Definitely a grad text July 22, 2001 29 out of 32 found this review helpful
This book is extraordinarily well written. It covers the necessary topics in a concise, orderly manner. HOWEVER, it presumes a substantial amount of knowledges concerning various algebraic/abstract structures in the field of mathematics. If you already have had experience with such structures, and are simply looking to understand them from a different perspective - this is the book for you. However, if you have limited knowledge with regards to advanced math (ie - grad level math) then try the book 'Arrows, Structures and Functors: The Categorical Imperative' by Manes and Arbib. This introduces the reader gradually to simple algebraic structures, monoids, groups, metric spaces, topological spaces, and the categories that can be built around them.
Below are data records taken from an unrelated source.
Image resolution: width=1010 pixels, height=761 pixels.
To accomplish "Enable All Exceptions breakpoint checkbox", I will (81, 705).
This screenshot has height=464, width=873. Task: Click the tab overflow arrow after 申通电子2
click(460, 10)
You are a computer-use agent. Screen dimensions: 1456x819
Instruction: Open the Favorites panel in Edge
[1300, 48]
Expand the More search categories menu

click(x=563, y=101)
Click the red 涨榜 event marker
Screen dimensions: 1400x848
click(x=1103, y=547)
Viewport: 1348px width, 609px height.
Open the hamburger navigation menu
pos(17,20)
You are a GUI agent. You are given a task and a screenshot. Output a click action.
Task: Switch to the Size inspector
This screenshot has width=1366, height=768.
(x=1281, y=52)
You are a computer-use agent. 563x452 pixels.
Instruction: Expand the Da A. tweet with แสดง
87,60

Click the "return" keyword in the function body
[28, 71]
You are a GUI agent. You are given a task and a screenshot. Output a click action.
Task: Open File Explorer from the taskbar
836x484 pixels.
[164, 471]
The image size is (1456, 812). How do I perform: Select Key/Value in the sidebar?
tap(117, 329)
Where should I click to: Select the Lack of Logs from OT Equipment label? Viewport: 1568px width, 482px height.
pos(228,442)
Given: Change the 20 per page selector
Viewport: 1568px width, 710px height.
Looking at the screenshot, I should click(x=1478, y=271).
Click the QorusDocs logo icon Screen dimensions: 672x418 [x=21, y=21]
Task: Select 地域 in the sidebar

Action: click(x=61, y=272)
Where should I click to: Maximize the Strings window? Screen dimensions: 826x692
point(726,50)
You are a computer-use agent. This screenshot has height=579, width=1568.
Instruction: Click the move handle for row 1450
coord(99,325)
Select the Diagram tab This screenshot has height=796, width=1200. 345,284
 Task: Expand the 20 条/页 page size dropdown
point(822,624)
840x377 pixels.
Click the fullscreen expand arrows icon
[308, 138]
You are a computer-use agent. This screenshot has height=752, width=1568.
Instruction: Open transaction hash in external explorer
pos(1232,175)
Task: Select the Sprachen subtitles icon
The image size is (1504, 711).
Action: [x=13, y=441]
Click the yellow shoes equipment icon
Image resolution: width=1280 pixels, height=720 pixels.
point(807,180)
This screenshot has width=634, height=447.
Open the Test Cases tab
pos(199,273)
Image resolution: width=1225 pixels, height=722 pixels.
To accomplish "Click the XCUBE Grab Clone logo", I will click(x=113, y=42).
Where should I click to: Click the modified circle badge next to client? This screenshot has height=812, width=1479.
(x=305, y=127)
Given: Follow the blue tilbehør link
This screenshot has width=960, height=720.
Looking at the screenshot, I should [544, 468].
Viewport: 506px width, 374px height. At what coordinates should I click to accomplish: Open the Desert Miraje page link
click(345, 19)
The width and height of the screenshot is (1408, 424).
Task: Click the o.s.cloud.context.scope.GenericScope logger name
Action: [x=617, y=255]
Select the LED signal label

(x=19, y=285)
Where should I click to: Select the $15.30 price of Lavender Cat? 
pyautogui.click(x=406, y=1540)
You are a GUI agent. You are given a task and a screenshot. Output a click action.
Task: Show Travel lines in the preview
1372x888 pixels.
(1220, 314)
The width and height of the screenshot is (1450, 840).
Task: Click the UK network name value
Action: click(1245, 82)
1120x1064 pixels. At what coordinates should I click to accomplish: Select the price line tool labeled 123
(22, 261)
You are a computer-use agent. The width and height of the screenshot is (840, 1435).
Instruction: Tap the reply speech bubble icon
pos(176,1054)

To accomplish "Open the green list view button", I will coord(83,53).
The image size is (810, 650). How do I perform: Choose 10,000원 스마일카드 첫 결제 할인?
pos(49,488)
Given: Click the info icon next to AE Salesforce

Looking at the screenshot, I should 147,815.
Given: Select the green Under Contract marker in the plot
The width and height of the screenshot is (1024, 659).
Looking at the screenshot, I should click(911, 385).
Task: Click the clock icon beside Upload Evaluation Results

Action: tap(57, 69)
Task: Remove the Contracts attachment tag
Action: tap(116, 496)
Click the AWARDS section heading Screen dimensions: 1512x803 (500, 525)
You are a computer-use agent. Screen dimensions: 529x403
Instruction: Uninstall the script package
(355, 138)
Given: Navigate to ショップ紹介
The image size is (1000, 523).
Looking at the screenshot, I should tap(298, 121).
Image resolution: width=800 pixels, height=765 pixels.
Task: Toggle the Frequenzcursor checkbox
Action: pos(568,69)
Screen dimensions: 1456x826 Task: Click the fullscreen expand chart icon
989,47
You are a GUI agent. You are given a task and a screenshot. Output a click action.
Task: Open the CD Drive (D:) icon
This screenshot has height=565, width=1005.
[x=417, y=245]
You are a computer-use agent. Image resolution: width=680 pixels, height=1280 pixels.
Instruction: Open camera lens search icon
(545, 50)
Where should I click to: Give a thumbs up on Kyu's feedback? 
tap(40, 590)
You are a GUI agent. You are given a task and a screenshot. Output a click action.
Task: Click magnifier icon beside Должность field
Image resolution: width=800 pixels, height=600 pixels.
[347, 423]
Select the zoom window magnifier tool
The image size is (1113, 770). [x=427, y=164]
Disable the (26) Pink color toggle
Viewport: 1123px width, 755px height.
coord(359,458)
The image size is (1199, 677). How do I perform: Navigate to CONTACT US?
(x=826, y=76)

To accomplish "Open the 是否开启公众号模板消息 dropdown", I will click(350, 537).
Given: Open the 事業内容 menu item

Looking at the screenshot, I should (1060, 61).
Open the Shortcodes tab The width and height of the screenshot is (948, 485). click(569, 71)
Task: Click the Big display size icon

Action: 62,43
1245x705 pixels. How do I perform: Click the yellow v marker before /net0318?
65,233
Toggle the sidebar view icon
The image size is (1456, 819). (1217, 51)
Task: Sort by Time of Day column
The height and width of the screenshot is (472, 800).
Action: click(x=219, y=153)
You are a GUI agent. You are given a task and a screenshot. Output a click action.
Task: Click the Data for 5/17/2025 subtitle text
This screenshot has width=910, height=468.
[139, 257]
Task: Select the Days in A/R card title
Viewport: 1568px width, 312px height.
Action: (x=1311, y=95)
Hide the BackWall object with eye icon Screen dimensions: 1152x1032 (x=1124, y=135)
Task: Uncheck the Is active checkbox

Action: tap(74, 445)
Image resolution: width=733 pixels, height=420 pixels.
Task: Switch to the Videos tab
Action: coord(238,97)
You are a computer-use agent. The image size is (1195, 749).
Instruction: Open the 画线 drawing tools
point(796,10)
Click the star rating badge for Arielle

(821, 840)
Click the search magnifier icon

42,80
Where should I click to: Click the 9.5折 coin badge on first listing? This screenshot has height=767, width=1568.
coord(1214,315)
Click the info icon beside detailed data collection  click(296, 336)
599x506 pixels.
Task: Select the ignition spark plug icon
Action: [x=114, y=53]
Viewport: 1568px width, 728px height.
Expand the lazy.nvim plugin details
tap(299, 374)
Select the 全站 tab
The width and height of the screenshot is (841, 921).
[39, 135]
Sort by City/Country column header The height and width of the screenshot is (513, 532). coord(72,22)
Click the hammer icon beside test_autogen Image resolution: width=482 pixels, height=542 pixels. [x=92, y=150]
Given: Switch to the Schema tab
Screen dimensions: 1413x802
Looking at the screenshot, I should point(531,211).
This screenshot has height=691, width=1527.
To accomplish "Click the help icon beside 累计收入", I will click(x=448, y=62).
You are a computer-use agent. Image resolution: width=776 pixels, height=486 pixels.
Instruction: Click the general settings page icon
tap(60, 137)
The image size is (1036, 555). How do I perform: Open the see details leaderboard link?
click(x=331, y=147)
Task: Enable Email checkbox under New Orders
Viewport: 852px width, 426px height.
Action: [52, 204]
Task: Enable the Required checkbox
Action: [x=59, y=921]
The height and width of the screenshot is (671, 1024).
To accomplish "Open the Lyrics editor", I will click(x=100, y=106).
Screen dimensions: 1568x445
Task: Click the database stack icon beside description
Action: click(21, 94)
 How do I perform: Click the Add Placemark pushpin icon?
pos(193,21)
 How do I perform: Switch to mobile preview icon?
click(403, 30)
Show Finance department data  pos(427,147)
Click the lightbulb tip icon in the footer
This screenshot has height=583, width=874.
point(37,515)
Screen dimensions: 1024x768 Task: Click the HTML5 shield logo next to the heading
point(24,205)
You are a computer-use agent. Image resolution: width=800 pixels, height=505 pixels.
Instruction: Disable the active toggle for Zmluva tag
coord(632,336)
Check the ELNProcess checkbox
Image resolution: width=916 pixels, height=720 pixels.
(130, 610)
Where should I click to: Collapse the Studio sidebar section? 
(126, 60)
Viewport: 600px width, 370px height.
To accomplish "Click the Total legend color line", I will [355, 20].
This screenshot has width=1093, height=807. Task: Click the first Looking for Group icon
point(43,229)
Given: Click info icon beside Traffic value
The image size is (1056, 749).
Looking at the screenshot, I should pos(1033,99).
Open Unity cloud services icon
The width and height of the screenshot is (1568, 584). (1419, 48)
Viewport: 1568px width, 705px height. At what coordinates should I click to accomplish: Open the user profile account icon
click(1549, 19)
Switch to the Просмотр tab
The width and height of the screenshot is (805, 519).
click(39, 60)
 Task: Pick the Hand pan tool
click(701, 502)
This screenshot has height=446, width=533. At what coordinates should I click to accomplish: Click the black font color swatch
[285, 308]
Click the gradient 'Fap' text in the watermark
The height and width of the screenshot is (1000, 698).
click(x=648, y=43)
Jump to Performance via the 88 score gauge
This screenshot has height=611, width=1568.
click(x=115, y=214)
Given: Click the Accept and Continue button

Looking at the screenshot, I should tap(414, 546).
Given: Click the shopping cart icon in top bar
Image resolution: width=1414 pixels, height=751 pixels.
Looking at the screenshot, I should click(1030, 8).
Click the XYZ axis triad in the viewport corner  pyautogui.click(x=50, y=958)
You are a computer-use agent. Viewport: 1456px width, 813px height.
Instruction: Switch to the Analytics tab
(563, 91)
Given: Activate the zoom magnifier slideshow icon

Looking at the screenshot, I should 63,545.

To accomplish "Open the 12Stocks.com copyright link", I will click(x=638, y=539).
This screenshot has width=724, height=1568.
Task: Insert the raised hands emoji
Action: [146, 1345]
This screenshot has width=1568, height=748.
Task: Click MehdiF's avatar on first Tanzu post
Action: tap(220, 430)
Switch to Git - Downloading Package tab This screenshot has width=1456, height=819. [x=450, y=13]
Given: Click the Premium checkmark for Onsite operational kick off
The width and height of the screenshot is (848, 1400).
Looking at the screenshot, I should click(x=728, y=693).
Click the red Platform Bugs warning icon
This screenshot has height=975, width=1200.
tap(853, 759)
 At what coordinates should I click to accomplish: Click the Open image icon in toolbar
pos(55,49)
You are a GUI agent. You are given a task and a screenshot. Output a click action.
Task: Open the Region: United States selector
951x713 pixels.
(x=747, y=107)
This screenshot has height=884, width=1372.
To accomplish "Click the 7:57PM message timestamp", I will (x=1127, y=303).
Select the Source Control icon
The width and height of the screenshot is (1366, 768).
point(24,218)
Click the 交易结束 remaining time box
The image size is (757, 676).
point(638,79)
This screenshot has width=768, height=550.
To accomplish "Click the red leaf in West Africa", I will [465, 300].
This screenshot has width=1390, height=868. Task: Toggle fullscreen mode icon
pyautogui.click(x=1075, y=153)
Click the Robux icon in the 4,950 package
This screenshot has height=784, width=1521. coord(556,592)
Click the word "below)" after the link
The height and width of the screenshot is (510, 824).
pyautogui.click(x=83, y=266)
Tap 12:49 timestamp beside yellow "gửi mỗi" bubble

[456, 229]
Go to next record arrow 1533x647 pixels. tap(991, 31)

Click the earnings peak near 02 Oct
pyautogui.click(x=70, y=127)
Classic and worth it August 12, 2003 Pietro Braione (Milano, MI Italy) 9 out of 11 found this review helpful
It is difficult to make understand what "is" category theory. Is it a foundational discipline? Is it a discipline studying homomorphisms between algebras? Is it nonsense? Well, in my opinion this book does not help in gaining this kind of understanding. But all the stuff I read which have been written with that purpose in mind did not have any success - perhaps because I am not a mathematician, or perhaps because some concepts in category theory are really too abstract for anyone to give "an intuition" of them (you still can with functors and natural transformations, but try with adjointness...). This said, I found the book wonderful: Every concept is presented neatly. I use it as a reference each time I want a clear and rigorous definition of a concept. Sometimes this rigour helped me in gaining the famous intuition behind the concept.